Constitution Court invalidate the April election and order new election

The Constitution Court ruled on Monday invalidated the controversial April election and ordered a new election to be held, Court's Secretary General Paiboon Warahapaithoon said.

Eight of the court's 14 judges voted that the polls had been unconstitutional for a variety of reasons, such as the manner in which the ballot booths were placed in a way to compromise voting privacy.

Eight judges who ruled the election is unconstitutional were; Pan Chantarapan, Jira Boonpochanasoonthorn, Noppadol Hengcharoen, Preecha Chalermwanich, Mongkol Sara-an, Saowanee Assawaroj, Apai Chantanajullaka and Ura Wang-ormklang.

Six other judges who ruled that the April 2 election was conducted properly and legitimate were; Sak Techacharn, Pol Gen Suwan Suwanvechoe, Manit Wittayatem, Jumpol na Songkhla, Suthee Suthisomboon and Suwit Theerapong.

The court also voted 9-5 that a new election should be held, Paiboon said at a press conference.

The nine judges were Jira Boonyapochanasoonthorn, Noppadol Hengcharoen, Preecha Chalermwanich, Mongkol Sara-an, Manit Wittayatem, Saowanee Assawaroj, Apai Chantanajullaka, Ura Wang-ormklang and Pan Chantarapan.

The five others Sak Techacharn, Suwan Suwanvechoe, Jumpol na Songkhla, Suthee Suthisomboon and Suwit Theerapong.
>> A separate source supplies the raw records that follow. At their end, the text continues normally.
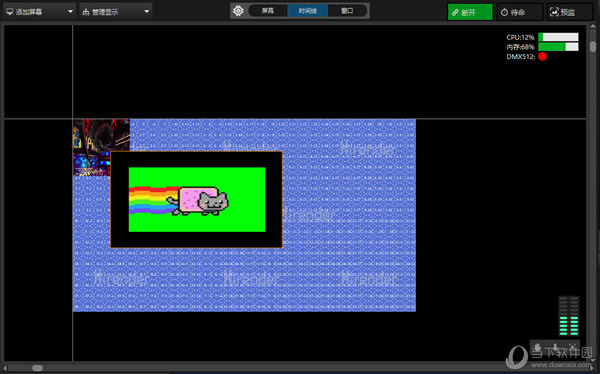
Task: Click the green 断开 disconnect button
Action: [470, 12]
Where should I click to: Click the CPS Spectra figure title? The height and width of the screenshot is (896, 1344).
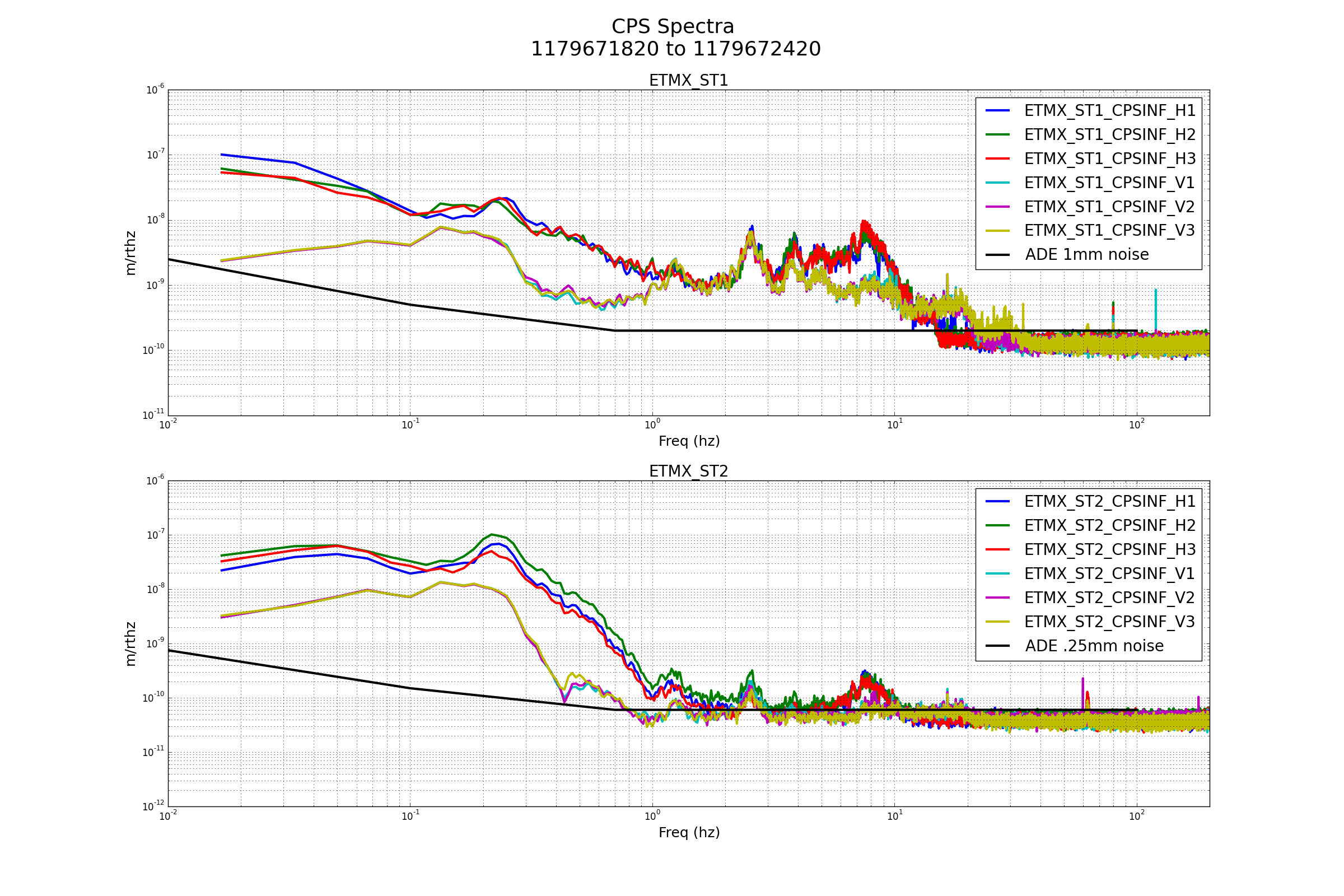(673, 27)
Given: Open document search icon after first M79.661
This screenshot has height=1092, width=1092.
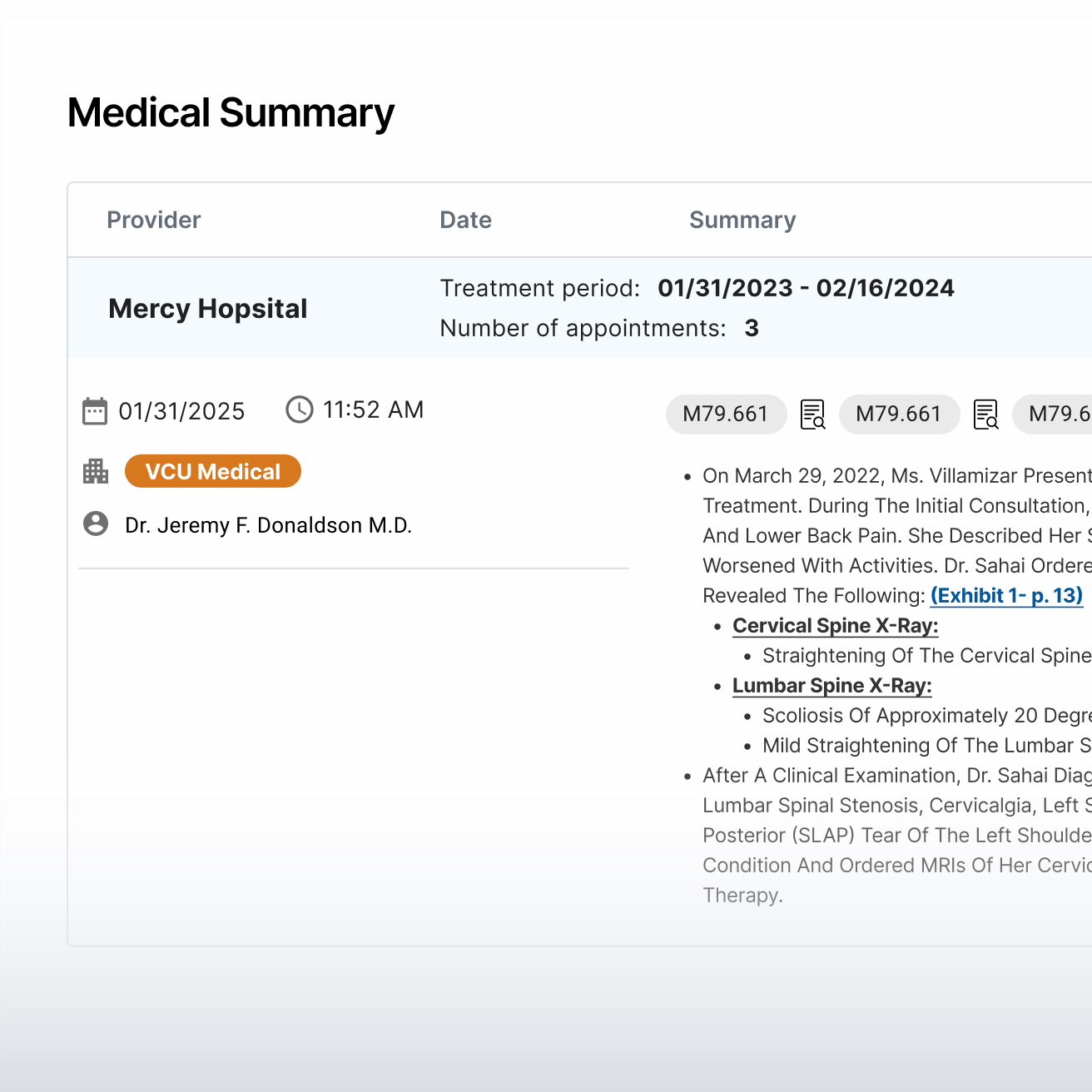Looking at the screenshot, I should [812, 414].
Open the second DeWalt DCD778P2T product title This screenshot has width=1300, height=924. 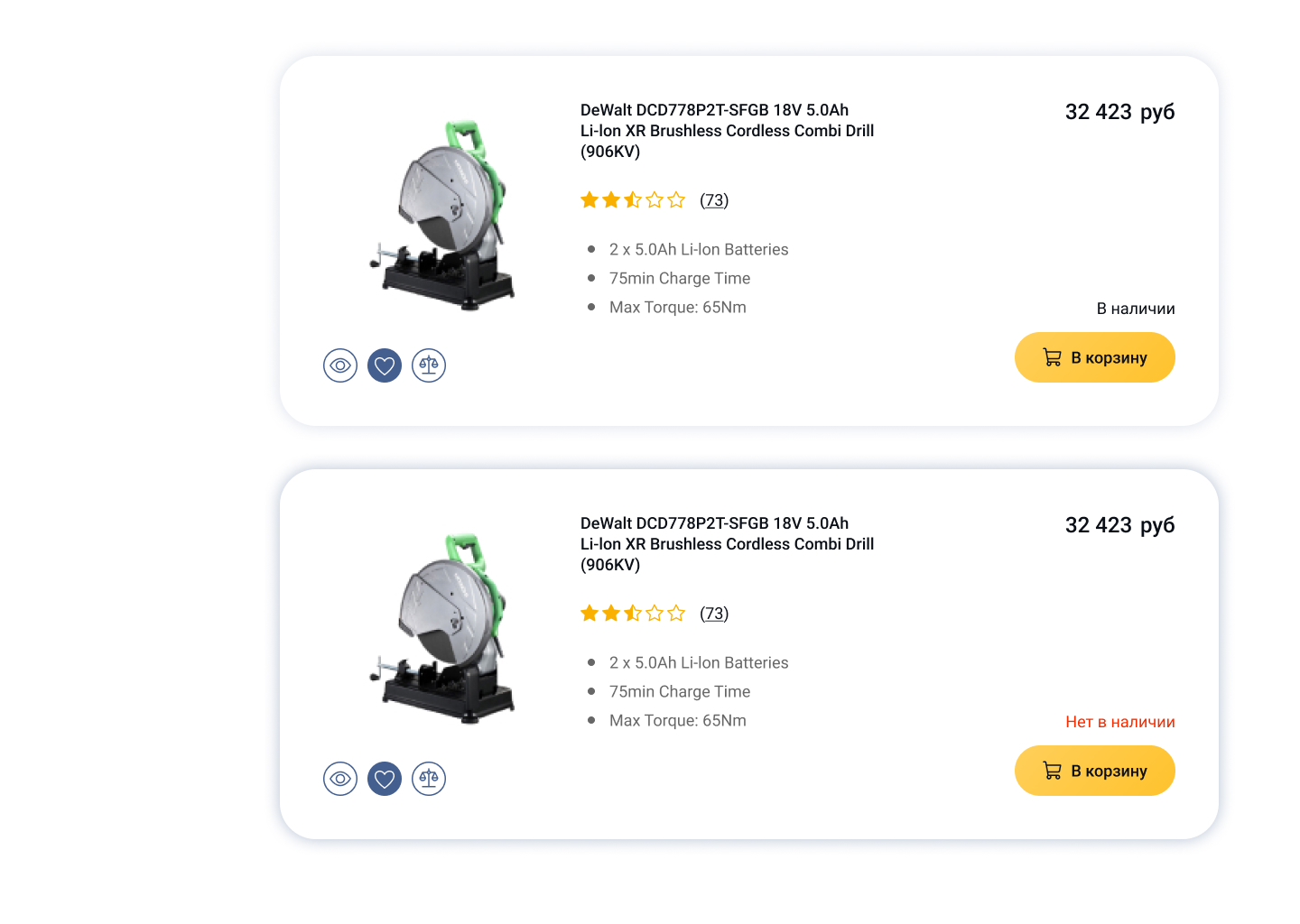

In past cases, Pan has repeatedly voted in favour of the government of Caretaker Prime Minister Thaksin Shinawatra.

Meanwhile leading opposition party, the Democrats, who boycotted the April 2 polls, said they are now ready to contest a new election.

"We are preparing for the new election, but we still have no details on the election day," said Democrat spokesman Ong-art Klampaiboon.

The historic ruling came after two groups of people filed complaints with Constitution Court, alleging that the election is unconstitutional.

The complaints -- filed by a Thammasat University law lecturer and the People's Network for Elections, a Thai watchdog -- argue that the April 2 date was chosen unfairly, that the winners were improperly certified, and that the ruling party had financed campaigns by fringe groups.

The most serious issue was that the ballot booths were placed in a way to compromise voting privacy despite the fact that the constitution stipulate that the voting has to be direct and secret.

When the meeting of judges began at the 10am, about 20 protesters standing outside the court room called on members of the election commission to resign.

The sitting of the judges today on the issues came after HM the King suggested senior judges from the Supreme Court, Supreme Administrative Court and Constitution Court to launch deliberation on a series of cases to determine the  legality of Thailand's April 2 snap election which has led to widespread political confusion.

In an audience with newly appointed judges to the Supreme Court and Supreme Administrative Court, HM the King said it was the duty of the judiciary to find a way out of the country's looming constitutional crisis, caused by a highly peculiar snap election held earlier this month.